Emotions are the biggest challenge when a bear market hits. After spending years scrimping and saving to find money to invest and watching it grow slowly but steadily, it's painful to see stock market declines wipe out a significant chunk of your portfolio. Even for seasoned investors, the kneejerk reaction is often to want to put those losses to an end quickly and sell.

The problem, though, is that for every downward move that actually turns into a bear market, there are dozens of times that the market reverses course and climbs higher. Selling after the initial stage of a brief panic and waiting to buy back your stocks after it runs its course will usually force you to pay more, eating into your long-term returns.

Person wearing suit holding bull and bear figurines in two hands.

Image source: Getty Images.

Building your confidence is essential in controlling your emotions as an investor, and the best confidence builder is to look at history. Even after the worst bear markets, stocks have always recovered and moved to new record levels. Recently, those recoveries have been surprisingly quick, often coming within just a few years. It's never easy to keep that in mind in the middle of a panic, but it's a fact you can use as the cornerstone of your long-term investing strategy to give you the confidence to stay the course.

2. Find the right risk level for your portfolio

It's easy to stay fully and aggressively invested when stocks are moving higher. But if you foresee that your current level of market exposure will cause you to panic, the time to take action is before the bear market strikes.

That doesn't mean selling all of your stocks, but it could mean reducing your stock allocations in order to cushion any potential blow. After a long run-up, rebalancing your portfolio is actually a good idea to keep you from unknowingly becoming overexposed to a future bear market.

3. Make a list and check it twice

With the holiday season right around the corner, wish lists are on people's minds. That makes it a good time to make a stock wish list as well, because it can serve as a great tool when a bear market occurs.

Many investors have missed out on what would have been extremely successful investments over the past several years because the stocks they like always seemed too expensive. If you like a stock's prospects but are convinced that its current valuation is just too high, put it on your wish list, along with a price at which you'd be comfortable buying shares. Then, if a bear market pushes the prices of the stocks you like lower, you'll be ready to make investments that you're comfortable holding for the long run. This can actually make you look forward to bear markets and the mouth-watering investment opportunities they can offer.

4. Be ready to stick with your investing plan

Many successful investors make investing automatic by having fixed amounts taken from their paychecks or bank accounts and sent to their brokerage or mutual fund accounts. Even in the midst of a bear market, that strategy can work exceptionally well.
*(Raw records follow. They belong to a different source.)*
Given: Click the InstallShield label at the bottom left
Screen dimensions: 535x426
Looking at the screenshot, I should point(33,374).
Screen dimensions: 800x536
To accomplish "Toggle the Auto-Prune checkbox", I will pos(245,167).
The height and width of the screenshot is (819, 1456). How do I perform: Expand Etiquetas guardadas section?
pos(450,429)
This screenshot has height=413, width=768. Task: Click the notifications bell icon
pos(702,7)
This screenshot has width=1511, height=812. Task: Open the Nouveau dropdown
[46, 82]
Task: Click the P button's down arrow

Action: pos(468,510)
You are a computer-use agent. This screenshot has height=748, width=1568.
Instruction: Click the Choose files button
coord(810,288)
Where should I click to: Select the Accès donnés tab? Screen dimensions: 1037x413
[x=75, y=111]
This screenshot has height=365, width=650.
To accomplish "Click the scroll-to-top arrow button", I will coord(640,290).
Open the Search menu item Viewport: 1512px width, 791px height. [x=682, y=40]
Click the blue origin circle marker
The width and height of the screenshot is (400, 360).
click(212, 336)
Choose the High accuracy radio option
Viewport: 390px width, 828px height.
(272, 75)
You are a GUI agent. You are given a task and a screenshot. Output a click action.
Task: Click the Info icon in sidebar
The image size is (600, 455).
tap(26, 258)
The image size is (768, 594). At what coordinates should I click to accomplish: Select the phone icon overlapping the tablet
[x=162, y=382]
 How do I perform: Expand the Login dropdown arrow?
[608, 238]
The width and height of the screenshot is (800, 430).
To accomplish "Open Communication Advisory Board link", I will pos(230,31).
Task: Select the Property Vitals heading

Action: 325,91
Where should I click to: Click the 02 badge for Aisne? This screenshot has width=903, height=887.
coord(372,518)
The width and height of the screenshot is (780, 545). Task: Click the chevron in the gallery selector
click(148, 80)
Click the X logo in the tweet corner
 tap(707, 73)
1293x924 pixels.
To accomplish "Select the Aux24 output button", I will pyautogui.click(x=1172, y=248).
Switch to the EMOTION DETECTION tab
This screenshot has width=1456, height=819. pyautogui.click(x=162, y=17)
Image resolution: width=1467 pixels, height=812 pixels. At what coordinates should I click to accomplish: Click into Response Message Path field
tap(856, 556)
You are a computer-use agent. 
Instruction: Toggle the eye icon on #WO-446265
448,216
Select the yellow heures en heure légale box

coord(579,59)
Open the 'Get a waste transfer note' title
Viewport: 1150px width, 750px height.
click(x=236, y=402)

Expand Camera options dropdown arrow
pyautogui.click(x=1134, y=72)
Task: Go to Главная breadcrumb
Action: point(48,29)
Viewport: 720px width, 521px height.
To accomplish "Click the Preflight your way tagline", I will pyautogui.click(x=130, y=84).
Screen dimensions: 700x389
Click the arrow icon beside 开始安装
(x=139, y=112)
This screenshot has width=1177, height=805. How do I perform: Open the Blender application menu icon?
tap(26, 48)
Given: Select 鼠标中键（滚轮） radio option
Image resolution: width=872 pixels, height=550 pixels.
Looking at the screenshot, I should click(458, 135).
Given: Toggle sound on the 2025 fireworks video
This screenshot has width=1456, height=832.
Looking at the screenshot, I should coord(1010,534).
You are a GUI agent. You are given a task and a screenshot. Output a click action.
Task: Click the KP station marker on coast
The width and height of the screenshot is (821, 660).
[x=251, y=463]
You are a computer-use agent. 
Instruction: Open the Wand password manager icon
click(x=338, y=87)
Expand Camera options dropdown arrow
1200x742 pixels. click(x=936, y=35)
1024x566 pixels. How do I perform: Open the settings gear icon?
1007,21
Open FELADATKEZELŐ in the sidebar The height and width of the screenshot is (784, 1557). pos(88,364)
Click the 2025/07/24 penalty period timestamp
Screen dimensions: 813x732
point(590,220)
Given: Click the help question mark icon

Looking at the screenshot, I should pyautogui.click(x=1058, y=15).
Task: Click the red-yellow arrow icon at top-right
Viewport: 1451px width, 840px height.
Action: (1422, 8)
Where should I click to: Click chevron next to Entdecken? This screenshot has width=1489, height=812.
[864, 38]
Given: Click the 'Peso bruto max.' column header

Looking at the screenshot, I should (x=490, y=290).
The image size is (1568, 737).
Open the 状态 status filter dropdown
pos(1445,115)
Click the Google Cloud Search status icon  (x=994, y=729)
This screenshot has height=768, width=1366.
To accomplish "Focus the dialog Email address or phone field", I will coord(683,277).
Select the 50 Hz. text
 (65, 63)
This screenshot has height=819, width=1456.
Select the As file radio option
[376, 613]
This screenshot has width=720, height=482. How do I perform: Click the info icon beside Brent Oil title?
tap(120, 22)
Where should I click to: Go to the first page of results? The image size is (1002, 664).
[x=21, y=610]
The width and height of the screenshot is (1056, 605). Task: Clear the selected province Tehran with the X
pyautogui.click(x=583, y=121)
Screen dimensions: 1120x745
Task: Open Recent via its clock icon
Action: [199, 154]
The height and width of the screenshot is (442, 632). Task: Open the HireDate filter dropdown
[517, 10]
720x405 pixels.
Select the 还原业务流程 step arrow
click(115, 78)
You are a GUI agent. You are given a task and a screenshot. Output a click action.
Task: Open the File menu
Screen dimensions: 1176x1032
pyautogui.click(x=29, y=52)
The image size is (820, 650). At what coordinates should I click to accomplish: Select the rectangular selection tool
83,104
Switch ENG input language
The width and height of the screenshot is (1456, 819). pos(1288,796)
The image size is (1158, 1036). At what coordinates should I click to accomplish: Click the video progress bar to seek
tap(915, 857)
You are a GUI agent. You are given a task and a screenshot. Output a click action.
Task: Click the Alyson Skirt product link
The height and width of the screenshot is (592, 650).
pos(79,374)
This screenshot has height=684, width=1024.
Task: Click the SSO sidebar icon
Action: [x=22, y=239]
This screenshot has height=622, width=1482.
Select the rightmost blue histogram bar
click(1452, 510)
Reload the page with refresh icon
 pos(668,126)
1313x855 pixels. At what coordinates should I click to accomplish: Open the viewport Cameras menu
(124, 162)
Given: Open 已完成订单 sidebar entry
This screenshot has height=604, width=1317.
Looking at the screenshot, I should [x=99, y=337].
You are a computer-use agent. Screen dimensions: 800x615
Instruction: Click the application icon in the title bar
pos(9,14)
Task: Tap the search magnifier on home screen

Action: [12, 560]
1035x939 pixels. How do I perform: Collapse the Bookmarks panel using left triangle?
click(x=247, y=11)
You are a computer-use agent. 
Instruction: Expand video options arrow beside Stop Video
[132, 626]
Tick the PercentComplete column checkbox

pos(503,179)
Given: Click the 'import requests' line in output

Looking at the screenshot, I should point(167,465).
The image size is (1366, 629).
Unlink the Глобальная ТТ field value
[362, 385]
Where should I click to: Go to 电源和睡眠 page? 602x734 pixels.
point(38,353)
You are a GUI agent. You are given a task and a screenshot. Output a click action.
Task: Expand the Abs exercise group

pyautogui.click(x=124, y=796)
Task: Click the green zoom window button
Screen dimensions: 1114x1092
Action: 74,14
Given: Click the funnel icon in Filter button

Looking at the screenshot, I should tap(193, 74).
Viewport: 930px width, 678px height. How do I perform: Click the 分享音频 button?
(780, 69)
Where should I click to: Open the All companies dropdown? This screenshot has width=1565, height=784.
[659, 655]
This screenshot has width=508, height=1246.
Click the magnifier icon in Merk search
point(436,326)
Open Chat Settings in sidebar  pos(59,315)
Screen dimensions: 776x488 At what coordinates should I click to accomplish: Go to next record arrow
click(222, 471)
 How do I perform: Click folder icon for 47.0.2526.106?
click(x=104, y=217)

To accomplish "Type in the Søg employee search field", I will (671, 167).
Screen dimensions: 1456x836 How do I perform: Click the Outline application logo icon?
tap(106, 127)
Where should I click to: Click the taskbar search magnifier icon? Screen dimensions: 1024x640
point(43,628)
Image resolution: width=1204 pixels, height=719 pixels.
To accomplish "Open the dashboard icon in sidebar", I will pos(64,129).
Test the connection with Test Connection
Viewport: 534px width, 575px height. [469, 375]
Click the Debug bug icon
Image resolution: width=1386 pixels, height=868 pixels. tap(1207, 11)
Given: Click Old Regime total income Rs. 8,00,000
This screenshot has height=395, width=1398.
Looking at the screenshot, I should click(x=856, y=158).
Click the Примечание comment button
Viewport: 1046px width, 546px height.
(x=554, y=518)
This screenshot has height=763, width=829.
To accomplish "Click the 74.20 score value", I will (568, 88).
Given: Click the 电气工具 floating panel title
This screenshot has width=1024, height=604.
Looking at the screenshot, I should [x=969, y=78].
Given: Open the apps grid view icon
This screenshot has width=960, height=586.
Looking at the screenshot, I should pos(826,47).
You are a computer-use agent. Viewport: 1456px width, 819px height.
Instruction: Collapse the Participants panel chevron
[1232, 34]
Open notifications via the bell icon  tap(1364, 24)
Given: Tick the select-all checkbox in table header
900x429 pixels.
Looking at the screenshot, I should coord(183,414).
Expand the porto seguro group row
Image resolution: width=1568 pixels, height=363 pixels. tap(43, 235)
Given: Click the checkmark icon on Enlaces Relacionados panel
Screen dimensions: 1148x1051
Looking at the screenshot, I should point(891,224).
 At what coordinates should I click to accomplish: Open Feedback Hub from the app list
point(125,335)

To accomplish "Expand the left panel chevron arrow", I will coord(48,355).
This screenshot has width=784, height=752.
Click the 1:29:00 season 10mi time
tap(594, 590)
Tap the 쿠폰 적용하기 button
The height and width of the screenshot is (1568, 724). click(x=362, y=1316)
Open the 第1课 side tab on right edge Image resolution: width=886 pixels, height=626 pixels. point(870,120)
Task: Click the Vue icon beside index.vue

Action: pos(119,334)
After the financial crisis and bear market of 2008-09, the Employee Benefit Research Institute did a study of how typical Americans fared with their retirement plan accounts at work. The study found that the average 401(k) account balance plunged by more than 25% during 2008, reflecting stock ownership in most plans. But those who kept participating consistently through 401(k) contributions reaped the rewards of the recovery, as the median balance rose at an impressive 16% annual pace over the four years following the bear market low.

The reason why sticking with a plan is so important is that it lets you invest at low prices, allowing your money to go further by buying more shares. When stocks recover, you'll own more shares and earn particularly strong returns on the investments you made at or near market lows. Capitalizing on those opportunities will have a definite positive impact on your long-term returns -- as long as you have the discipline to pull the trigger when the time comes.

Have no fear

You can't avoid bear markets, but you can plan for them. Having a strategy in place and ready to go for when the next bear market hits will help you sleep better at night -- especially when you consider the possibility that you'll be able to add some incredible stocks to your portfolio at prices that seem almost ridiculously low right now.